TEESlice: slicing DNN models for secure and efficient deployment

Providing machine learning services is becoming profit business for IT companies. It is estimated that the AI-related business will bring trillions of dollars to the global economy. When selling machine learning services, companies should consider two important aspects: the security of the DNN model and the inference latency. The DNN models are expensive to train and represent precious intellectual property. The inference latency is important because modern DNN models are usually deployed to time-sensitive tasks and the inference latency affects the user's experience. Existing solutions cannot achieve a good balance between these two factors.

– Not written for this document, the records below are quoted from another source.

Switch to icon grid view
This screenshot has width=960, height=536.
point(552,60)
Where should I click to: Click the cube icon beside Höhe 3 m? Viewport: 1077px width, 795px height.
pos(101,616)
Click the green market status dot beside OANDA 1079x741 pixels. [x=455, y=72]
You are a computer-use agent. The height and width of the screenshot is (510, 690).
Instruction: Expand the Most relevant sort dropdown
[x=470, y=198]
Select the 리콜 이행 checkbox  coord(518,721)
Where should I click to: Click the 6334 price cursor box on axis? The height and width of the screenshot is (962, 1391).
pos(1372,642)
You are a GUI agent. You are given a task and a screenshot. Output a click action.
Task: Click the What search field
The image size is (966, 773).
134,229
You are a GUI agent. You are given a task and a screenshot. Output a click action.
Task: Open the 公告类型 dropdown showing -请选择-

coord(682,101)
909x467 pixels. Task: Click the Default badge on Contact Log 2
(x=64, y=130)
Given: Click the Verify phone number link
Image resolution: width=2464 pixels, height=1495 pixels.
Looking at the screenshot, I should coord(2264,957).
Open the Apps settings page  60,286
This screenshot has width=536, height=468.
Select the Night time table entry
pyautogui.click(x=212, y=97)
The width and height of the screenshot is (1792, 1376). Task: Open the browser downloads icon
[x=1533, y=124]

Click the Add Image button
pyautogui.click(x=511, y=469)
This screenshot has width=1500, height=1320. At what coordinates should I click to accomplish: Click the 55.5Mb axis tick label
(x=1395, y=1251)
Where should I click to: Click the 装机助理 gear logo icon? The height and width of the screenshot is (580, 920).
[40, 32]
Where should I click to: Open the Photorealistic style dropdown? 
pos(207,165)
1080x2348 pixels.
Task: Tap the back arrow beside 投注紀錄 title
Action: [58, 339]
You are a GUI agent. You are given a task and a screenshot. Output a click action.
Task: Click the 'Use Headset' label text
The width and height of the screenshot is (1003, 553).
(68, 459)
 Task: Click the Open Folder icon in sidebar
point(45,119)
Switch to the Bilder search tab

To solve this problem, we propose TEESlice that provides a strong security guarantee and low service latency at the same time. TEESlice utilizes two kinds of specialized hardware: Trusted Execution Environments (TEE) and existing AI accelerators. When the company wants to deploy a private DNN model on the user's device, TEESlice can be used to extract the private information into model slices. The slices are attached to a public privacy-excluded backbone to form a hybrid model that has similar performance to the original model. When deploying the hybrid model, the lightweight privacy-related slice is secured by the TEE and the public backbone is put on the AI accelerators. The TEE provides a strong security guarantee on the model privacy and the accelerators reduce the computation latency of the heavy model backbone. Experimental results show that TEESlice can achieve more than 10x throughput promotion with the same level of strong security guarantee as putting the whole model inside the TEE. If the model provider wants to further verify the correctness of the accelerator's computation, TEESlice can still achieve 3-4x performance improvement.